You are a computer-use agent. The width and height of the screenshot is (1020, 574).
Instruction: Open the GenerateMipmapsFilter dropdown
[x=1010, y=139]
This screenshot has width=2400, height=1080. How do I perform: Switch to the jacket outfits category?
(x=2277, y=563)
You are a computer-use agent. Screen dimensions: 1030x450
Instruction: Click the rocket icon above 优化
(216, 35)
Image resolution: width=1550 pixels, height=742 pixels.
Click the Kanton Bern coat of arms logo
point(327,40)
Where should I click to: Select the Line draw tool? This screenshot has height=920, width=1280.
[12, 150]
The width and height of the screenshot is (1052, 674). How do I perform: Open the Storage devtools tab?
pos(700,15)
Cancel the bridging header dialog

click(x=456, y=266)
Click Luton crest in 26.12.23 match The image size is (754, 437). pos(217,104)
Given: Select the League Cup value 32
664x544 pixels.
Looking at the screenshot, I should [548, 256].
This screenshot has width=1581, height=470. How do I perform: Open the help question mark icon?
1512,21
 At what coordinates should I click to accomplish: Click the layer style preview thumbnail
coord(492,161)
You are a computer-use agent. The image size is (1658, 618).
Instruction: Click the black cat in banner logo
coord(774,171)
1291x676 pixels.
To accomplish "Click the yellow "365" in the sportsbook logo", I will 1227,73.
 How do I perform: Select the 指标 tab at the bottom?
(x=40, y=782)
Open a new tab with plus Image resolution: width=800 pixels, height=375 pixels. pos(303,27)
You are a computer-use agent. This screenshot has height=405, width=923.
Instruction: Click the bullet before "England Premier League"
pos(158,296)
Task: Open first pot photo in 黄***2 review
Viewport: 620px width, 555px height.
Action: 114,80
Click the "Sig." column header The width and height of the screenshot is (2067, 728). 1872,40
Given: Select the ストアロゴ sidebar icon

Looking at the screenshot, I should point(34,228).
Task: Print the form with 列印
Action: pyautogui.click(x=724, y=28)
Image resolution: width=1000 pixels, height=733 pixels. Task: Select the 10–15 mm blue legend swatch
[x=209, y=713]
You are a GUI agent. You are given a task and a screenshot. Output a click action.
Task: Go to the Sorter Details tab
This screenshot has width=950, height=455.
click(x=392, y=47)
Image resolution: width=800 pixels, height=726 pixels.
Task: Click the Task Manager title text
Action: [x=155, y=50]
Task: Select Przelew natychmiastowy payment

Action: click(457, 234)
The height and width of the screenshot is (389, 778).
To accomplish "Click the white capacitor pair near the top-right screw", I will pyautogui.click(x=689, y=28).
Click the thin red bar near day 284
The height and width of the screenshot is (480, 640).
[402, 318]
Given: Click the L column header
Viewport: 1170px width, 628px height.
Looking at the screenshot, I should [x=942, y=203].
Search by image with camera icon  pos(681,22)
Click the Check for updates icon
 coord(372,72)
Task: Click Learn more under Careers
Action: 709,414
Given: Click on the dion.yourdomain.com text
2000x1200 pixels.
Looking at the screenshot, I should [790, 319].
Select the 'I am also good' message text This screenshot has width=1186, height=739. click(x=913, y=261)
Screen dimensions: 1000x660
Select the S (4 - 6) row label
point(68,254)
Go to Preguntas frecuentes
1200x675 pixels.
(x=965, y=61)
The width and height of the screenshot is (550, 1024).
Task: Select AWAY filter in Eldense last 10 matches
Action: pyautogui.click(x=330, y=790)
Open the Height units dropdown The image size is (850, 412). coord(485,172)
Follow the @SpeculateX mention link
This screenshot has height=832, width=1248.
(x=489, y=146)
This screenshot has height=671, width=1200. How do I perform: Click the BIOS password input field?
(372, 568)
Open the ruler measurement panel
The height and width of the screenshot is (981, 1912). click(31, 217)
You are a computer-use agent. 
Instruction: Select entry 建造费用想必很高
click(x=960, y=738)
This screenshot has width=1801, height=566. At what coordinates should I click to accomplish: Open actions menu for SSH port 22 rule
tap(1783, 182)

Task brief:
Whenever a line includes the word "size", pull it out of the entries.

Your solution:
Click Luton crest in 26.12.23 match The image size is (754, 437). pos(217,104)
You are a computer-use agent. The image size is (1658, 618).
Open the Height units dropdown The image size is (850, 412). coord(485,172)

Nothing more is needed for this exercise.